I noticed that Camunda tasks start to be executed BEFORE a spring boot application has completely started. I can see the corresponding log messages even before my CommanLineRunner beans are triggered.
Is this correct behavior? Can it be customized (e.g. postponed)?
I’m not using Spring Boot but Wildfly with SessionBeans and an EjbProcessApplication.

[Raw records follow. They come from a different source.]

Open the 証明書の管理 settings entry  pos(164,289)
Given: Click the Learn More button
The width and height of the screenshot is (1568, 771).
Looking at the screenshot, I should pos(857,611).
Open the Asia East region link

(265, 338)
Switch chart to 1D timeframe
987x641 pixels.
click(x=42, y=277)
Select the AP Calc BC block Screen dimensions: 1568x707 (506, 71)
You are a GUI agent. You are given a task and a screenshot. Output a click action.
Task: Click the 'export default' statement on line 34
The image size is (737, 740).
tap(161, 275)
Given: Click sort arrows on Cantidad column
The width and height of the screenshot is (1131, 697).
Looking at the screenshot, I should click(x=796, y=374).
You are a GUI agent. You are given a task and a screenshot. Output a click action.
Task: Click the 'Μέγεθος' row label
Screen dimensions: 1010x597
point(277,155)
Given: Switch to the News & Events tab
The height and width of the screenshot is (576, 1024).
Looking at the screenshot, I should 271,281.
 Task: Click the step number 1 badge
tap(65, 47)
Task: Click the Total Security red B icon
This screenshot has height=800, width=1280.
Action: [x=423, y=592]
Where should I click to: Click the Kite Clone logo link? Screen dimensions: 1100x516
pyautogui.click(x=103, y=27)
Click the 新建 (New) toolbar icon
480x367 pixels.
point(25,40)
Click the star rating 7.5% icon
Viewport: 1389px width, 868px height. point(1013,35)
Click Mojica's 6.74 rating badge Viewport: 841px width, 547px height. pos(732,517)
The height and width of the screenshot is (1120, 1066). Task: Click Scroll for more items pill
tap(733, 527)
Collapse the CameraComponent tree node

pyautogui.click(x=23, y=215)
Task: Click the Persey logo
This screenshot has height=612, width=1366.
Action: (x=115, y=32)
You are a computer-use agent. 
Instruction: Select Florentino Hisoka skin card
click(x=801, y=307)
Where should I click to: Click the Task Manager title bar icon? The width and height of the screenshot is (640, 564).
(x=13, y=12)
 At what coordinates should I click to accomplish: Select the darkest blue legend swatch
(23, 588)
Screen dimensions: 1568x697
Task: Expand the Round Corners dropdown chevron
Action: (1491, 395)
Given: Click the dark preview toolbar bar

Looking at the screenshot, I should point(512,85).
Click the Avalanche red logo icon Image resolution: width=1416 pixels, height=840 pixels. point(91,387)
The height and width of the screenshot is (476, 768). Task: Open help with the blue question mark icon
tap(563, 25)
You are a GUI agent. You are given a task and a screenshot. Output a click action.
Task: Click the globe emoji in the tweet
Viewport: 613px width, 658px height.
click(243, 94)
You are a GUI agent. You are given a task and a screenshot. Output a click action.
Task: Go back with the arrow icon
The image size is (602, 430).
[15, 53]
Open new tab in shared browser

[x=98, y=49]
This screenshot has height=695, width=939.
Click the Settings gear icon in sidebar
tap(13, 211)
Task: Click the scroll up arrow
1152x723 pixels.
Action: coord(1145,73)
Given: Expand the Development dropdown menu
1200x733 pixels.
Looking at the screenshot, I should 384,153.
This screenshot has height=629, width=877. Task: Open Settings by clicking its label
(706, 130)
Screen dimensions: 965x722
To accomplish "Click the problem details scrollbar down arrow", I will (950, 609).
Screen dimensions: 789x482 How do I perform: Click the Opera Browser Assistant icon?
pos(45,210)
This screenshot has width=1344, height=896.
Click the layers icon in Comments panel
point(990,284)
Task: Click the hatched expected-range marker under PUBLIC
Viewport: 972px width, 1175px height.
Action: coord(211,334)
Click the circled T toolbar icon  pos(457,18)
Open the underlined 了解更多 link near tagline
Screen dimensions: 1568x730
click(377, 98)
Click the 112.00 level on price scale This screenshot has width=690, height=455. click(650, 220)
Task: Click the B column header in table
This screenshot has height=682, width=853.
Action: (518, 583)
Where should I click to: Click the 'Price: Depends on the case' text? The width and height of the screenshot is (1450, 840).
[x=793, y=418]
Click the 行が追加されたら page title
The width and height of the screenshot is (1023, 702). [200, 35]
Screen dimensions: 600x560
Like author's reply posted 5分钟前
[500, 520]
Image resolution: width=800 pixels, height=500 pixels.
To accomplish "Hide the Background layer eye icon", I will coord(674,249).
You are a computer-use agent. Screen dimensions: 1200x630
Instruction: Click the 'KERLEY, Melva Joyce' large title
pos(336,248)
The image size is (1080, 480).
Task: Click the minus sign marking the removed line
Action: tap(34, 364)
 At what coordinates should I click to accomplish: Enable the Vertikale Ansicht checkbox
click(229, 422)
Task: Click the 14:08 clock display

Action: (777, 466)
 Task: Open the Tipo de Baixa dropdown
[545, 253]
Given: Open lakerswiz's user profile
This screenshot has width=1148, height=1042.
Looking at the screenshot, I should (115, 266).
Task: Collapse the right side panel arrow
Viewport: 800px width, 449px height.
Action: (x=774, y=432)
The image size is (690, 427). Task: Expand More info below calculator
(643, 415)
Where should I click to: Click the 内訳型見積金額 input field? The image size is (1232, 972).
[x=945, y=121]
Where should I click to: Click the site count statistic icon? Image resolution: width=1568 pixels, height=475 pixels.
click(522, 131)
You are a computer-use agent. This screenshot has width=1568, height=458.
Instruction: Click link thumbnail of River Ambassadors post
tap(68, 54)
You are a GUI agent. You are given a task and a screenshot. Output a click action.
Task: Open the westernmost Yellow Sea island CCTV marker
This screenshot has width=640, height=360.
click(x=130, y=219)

Within the Camunda config Job Executor is disabled by default:
false
Within the PostDeploy of EjbProcessApplication the Job Executor is started then:
@PostDeploy
public void deployed( final ProcessEngine processEngine )
{
...
ProcessEngineConfigurationImpl processEngineConfigurationImpl = (ProcessEngineConfigurationImpl)processEngine.getProcessEngineConfiguration();
JobExecutor jobExecutor = processEngineConfigurationImpl.getJobExecutor();
jobExecutor.start();
}
Thanks for your answer, Frank!
However, this is not applicable to a Spring Boot application since a Camunda spring boot starter is responsible for all the magic.
I didn’t find out how to change the current behavior, however, I started using camunda.bpm.job-execution.core-pool-size and camunda.bpm.job-execution.max-pool-size properties, so Camunda is not allowed to consume too much resources even if the job executor starts too early.
Camunda job executor obtains too many resources (e.g. db connections from a connection pool)
Spring Framework runs CommandLineRunner beans that may also require the same resources
If CommandLineRunner fails with exception (because the resource cannot be acquired) then Spring framework treats the application as failed, so the whole app fails to start.
I assume that Camunda job executor can start doing its job after “Application started” has been written in the logs.
As the JobExecutor itself is an abstract class, you can add your own implementation. But’s really deep in the heart of the process engine and I can’t assess if you can reach your desired goal with your own class.
Thanks for help, @Ingo_Richtsmeier
However, I think it’s all about Spring Boot configuration which is a bit complicated. As of now, the solution with thread pool properties seems to work for me.